== Segment start ==

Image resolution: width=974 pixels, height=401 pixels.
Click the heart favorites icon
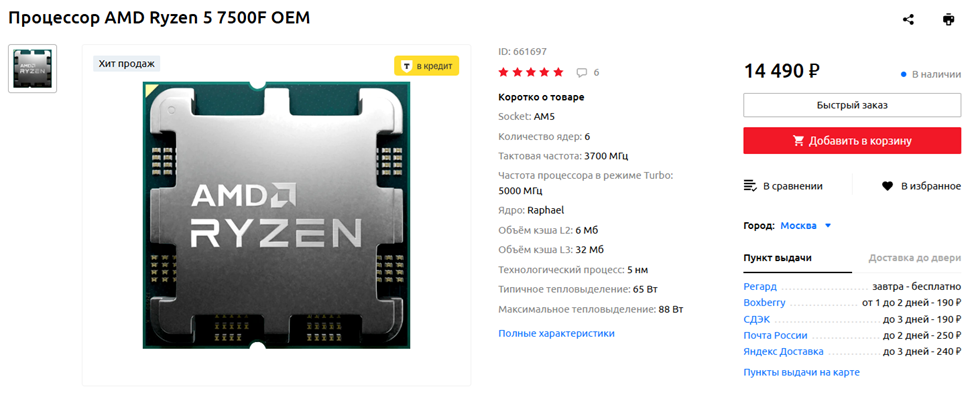888,186
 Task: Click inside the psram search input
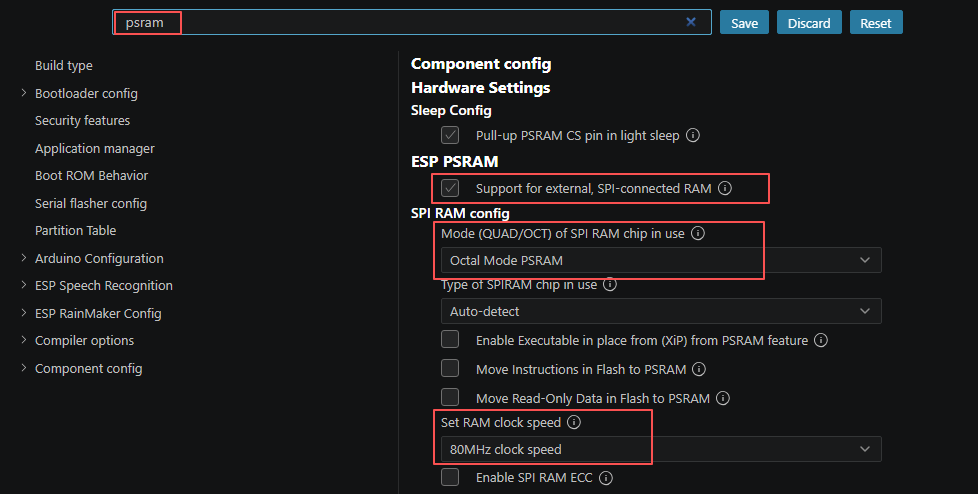coord(412,22)
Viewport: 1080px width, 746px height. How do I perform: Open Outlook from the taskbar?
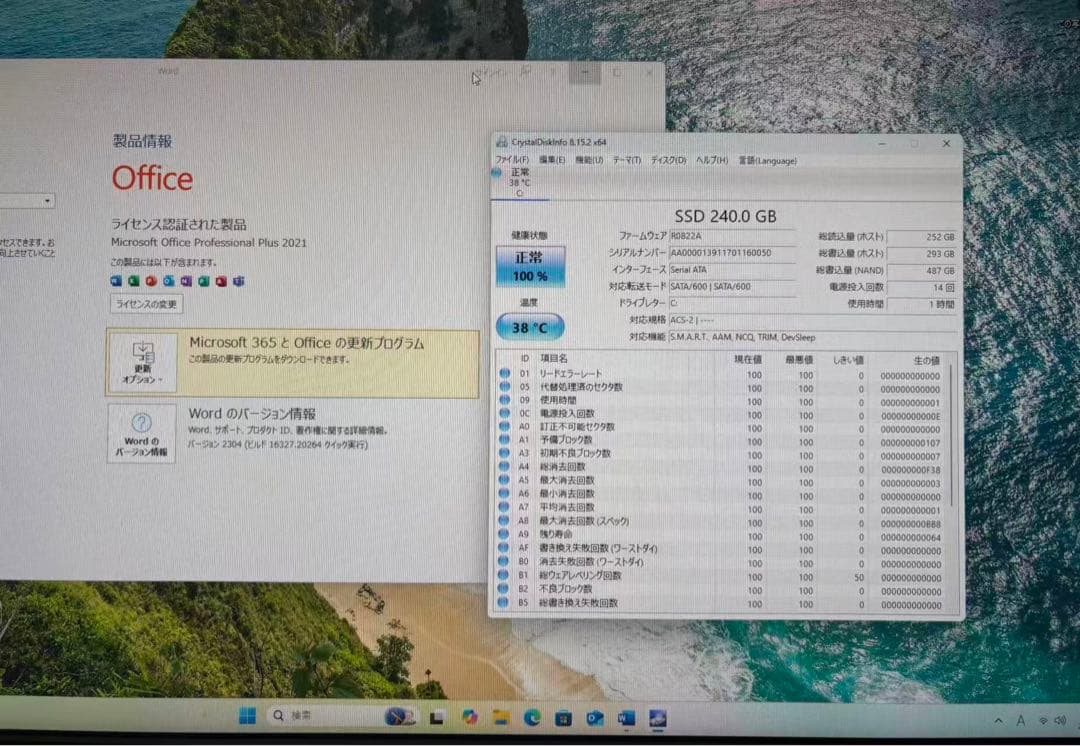[x=594, y=718]
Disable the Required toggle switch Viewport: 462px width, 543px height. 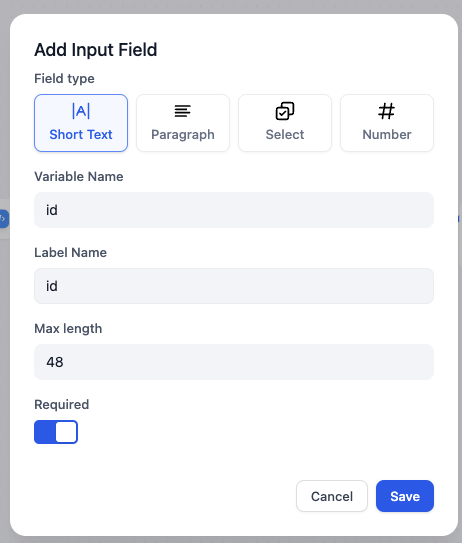point(56,432)
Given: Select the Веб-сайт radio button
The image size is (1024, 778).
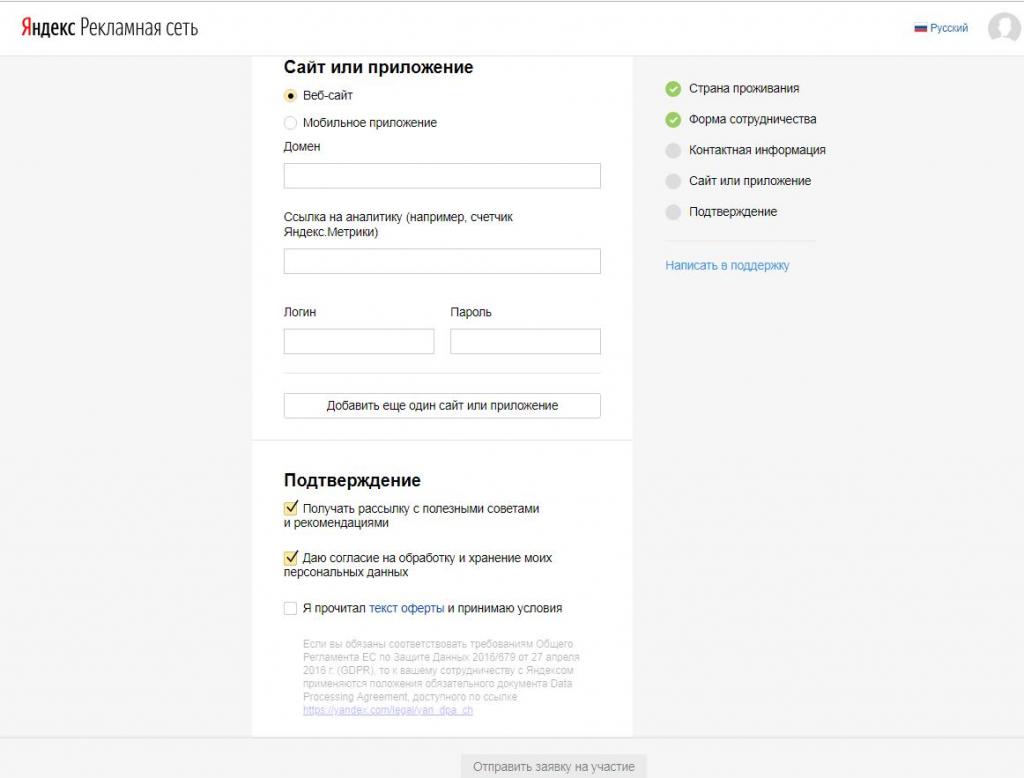Looking at the screenshot, I should [x=291, y=96].
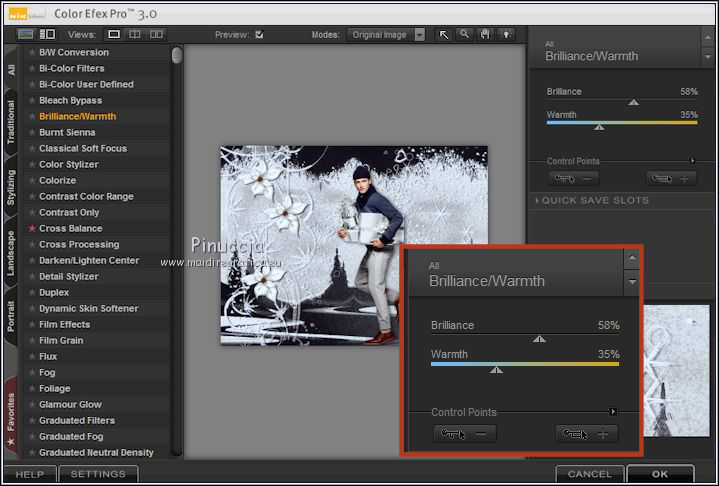Viewport: 719px width, 486px height.
Task: Toggle favorite star for Film Grain
Action: 32,341
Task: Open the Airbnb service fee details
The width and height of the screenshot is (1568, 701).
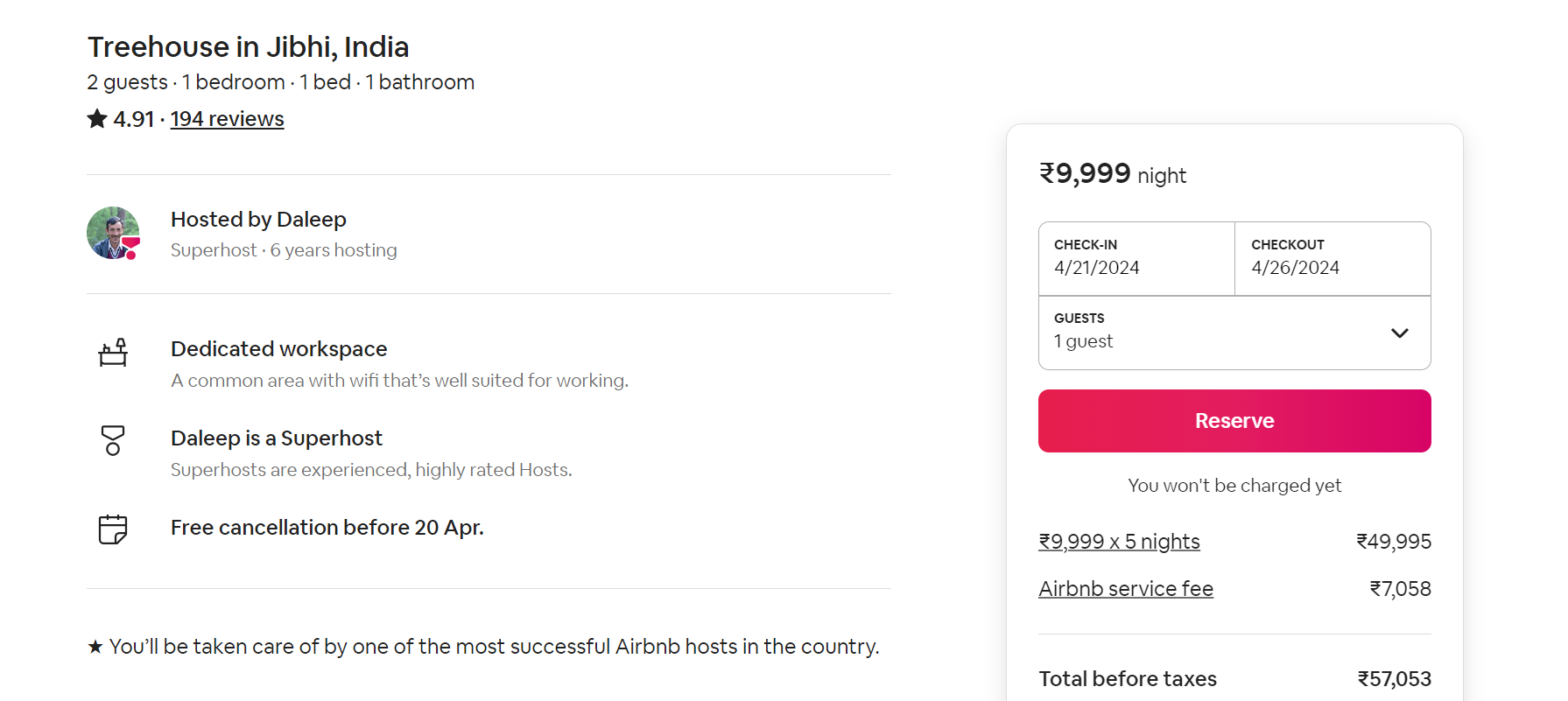Action: [x=1126, y=588]
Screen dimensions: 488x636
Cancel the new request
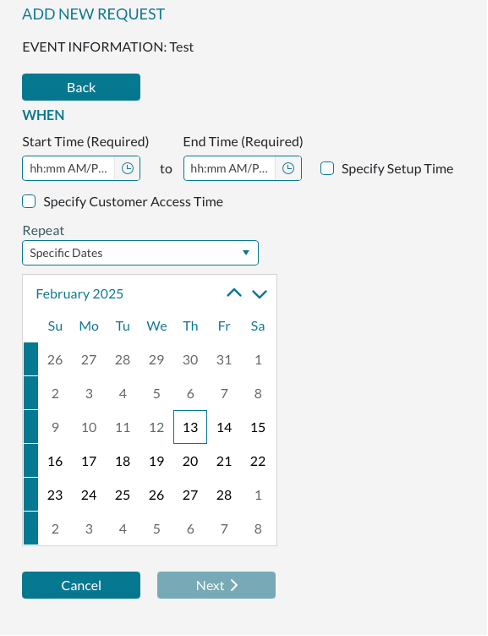pos(81,585)
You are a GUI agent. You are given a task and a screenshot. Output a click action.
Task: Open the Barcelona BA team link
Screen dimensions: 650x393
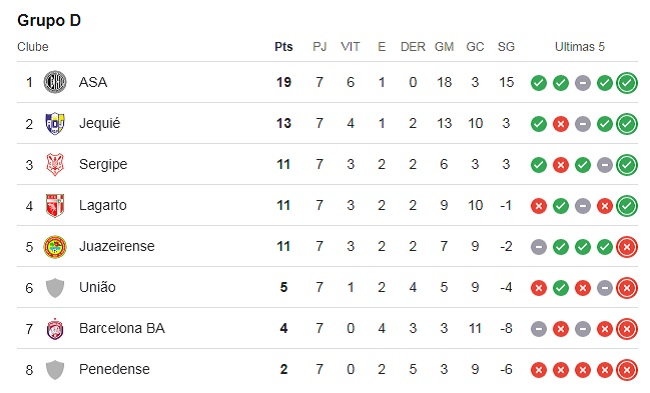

== Segment end ==

EXERCISE GOAL: Beginning at the line with "Cancel the new request", reproduce each line exactly through the last line of the records above, with pictures left out.

SOLVED EXERCISE:
Cancel the new request
pos(81,585)
You are a GUI agent. You are given a task and a screenshot. Output a click action.
Task: Open the Barcelona BA team link
Screen dimensions: 650x393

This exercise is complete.